Segment Open
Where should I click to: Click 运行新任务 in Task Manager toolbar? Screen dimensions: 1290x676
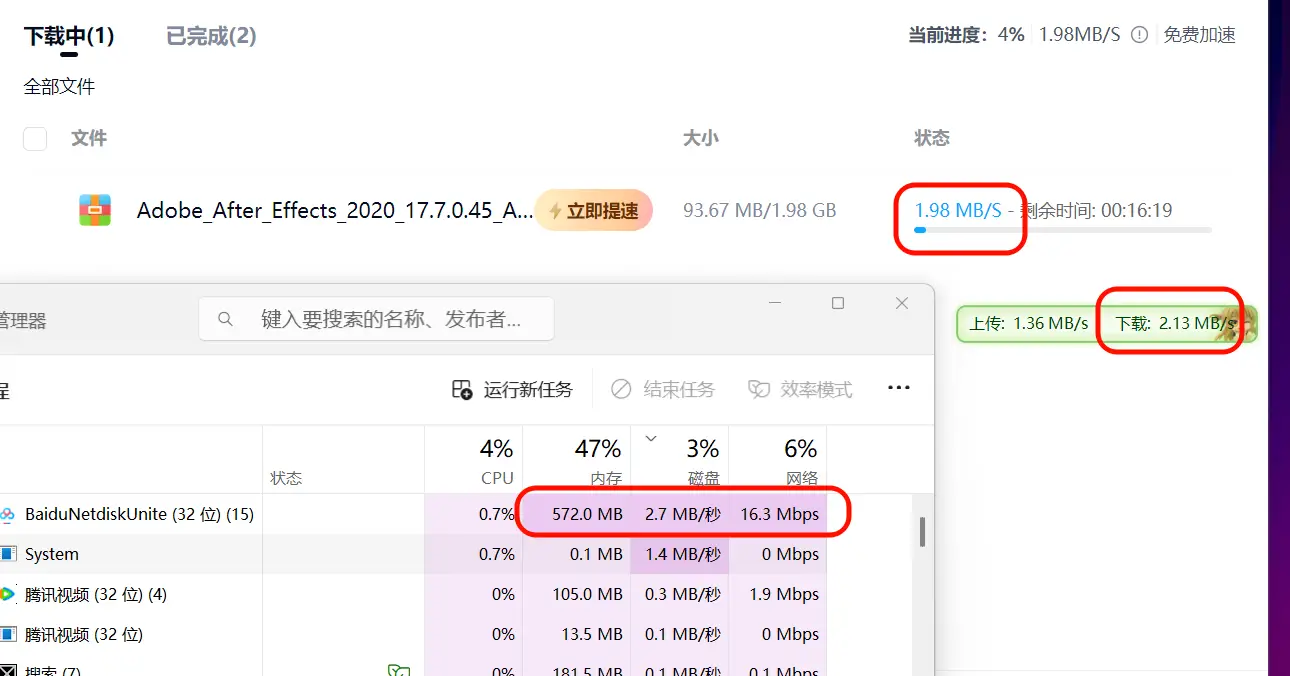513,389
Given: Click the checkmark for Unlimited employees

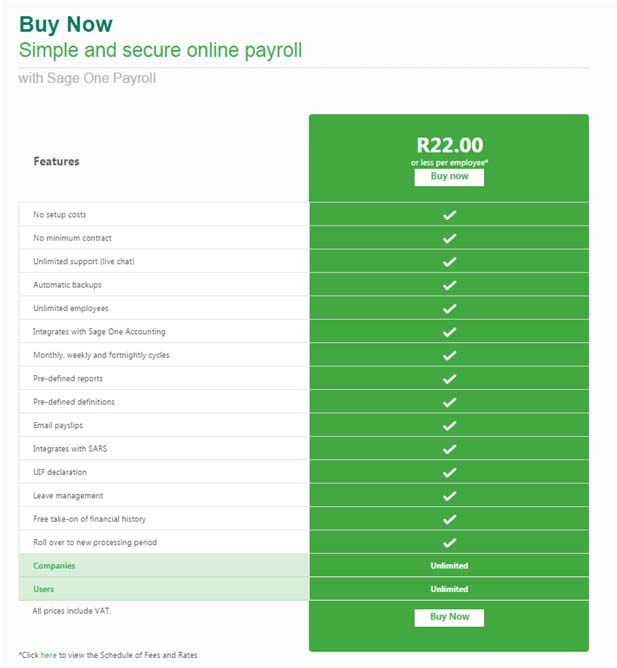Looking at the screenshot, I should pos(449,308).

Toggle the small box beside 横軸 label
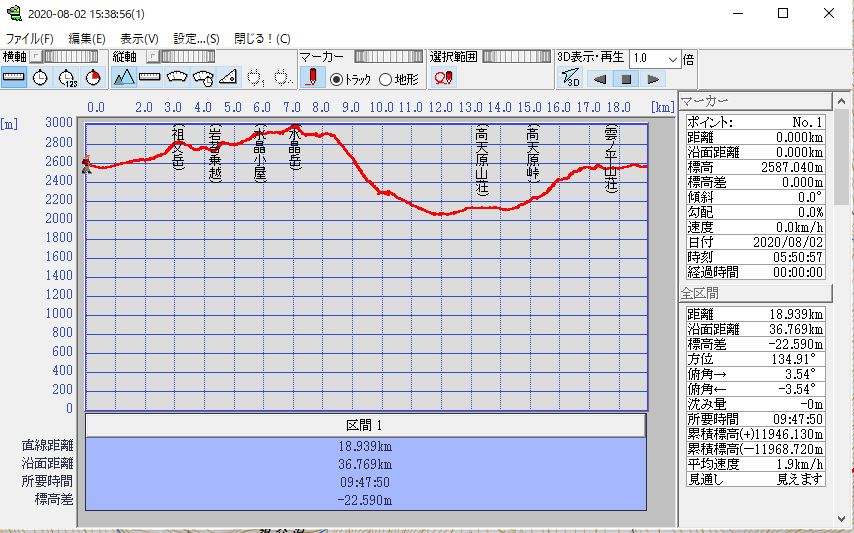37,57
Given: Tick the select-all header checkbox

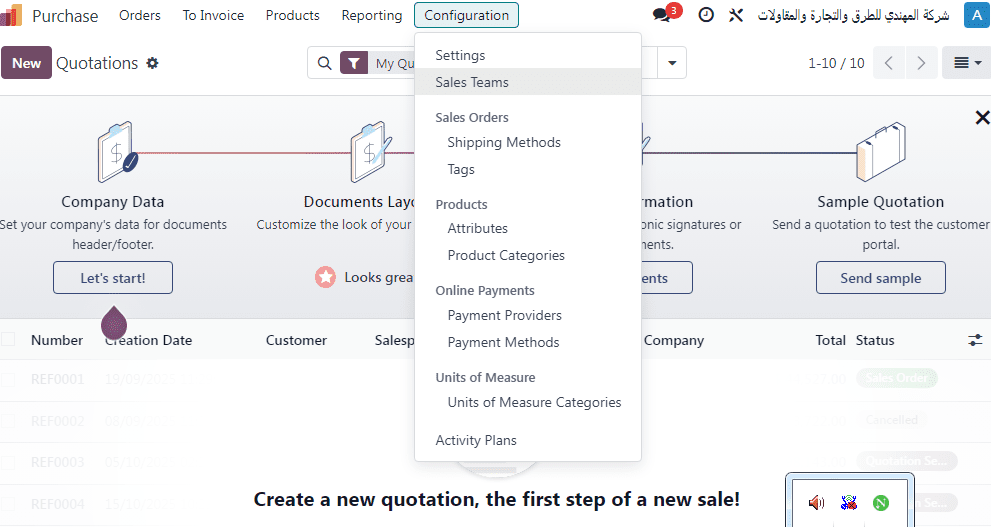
Segment Closed
Copy out the whole listing word for word, except for any picture it includes.

-- Result --
Where should I click to: Click 运行新任务 in Task Manager toolbar? Screen dimensions: 1290x676
513,389
Given: Click the checkmark for Unlimited employees

Looking at the screenshot, I should pos(449,308).

Toggle the small box beside 横軸 label
37,57
Given: Tick the select-all header checkbox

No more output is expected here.